Experts contend that as the personal data, collated and harnessed by the tech company is freely available in public domain, it is unlikely to come under the ambit of the Information Technology Act. Moreover, as the information does not appear to be ‘secret official data’, the Official Secrets Act, 1923 – the law that covers espionage related issues – may not apply in this case.
They point out that the case reflects the gaping hole in our law - as it stands. “Profiling of data principals is an activity meant to be strictly regulated by a dedicated data protection law which lays down restrictions on profiling, and makes profiling (without the necessary consent, and without safeguards) not just a civil wrong, but a punishable offense,” says Bharat Chugh, former judge, and Supreme Court advocate.

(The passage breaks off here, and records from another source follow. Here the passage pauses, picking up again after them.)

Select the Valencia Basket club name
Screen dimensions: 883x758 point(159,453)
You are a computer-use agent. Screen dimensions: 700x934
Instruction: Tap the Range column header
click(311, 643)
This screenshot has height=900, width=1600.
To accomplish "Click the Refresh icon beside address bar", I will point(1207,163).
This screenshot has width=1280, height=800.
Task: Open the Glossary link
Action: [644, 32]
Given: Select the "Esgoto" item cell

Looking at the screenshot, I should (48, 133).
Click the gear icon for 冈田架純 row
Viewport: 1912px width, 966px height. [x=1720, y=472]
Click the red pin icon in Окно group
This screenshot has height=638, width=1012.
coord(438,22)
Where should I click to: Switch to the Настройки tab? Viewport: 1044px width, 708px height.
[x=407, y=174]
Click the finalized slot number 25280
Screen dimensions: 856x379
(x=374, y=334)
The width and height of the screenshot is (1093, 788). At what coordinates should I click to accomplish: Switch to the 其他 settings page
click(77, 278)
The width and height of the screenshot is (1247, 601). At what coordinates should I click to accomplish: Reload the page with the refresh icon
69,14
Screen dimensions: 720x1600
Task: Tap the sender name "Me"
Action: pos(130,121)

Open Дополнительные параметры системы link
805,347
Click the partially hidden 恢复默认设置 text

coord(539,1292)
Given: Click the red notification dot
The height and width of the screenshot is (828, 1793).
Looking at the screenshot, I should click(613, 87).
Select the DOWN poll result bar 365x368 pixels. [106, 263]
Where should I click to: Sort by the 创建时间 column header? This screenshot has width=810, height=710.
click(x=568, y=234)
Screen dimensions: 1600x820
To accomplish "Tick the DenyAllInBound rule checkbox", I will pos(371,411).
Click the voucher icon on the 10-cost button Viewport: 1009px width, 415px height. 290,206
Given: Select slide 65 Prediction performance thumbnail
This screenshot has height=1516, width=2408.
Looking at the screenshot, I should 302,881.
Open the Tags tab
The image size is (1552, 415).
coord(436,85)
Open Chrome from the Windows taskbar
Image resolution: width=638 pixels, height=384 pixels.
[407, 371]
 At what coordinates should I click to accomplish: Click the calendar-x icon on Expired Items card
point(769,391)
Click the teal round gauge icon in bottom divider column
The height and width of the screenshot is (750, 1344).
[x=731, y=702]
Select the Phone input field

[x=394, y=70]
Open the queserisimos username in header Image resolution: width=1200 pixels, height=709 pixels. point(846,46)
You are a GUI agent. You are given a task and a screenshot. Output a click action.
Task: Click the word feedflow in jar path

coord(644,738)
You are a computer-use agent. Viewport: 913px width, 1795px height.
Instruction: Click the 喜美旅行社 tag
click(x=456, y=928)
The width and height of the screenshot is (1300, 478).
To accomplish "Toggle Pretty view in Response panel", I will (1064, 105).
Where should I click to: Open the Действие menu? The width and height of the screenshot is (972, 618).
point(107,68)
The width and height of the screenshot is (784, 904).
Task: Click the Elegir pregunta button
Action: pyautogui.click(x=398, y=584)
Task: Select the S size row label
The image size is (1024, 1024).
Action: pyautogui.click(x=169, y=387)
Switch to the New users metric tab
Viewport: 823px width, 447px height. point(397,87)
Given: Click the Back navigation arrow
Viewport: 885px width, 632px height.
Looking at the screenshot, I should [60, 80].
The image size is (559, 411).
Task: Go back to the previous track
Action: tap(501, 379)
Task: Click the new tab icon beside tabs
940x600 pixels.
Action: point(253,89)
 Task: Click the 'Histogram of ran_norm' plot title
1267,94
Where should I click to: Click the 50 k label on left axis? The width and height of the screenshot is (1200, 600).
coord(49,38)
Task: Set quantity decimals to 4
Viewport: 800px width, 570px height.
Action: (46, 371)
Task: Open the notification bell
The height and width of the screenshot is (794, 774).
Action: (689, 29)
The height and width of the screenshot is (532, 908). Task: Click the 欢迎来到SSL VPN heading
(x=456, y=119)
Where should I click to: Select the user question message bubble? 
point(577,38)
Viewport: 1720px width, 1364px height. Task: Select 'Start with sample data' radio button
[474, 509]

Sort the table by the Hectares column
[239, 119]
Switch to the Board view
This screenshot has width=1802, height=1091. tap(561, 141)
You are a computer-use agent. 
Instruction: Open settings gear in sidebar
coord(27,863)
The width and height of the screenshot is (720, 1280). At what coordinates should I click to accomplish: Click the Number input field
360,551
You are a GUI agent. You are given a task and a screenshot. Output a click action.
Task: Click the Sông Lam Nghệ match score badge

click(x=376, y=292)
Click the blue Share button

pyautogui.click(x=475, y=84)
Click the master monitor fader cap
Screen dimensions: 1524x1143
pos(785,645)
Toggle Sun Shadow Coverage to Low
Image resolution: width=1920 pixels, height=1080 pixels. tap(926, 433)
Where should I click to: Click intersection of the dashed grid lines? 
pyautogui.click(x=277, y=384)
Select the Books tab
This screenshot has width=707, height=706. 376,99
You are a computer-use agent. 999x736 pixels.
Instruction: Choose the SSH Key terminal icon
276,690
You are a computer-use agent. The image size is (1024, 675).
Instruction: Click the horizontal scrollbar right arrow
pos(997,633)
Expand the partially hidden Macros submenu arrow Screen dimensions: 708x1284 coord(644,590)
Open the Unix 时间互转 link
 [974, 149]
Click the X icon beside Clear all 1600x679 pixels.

Udbhav Tiwari, public policy advisor at Mozilla, too feels that the recent events have provided further evidence of the dire need for a strong data protection law in India. “It is the only effective way to hold entities which leak personal information in the public domain (without the consent of impacted individuals) accountable for their actions,” he says. The government should focus on enacting the draft Data Protection Bill
at the earliest, experts add.
However, that is just the first step towards protecting personal data of individuals from prying eyes from across the border. Experts point out that Section 2(A)(c) of the proposed bill tries to answer this concern by making the proposed data protection law extra territorial. “It will also regulate processing of personal data/profiling anywhere in the world if it concerns profiling of data principals within the territory of India,” says Chugh.
However, enforcement of such a provision is a different matter altogether. One way forward, experts note is to put in place necessary Mutual Legal Assistance Treaties/Conventions/Arrangements obligating other countries to co-operate and bring offenders to the book. That, of course, is easier said than done with respect to countries such as China, they add.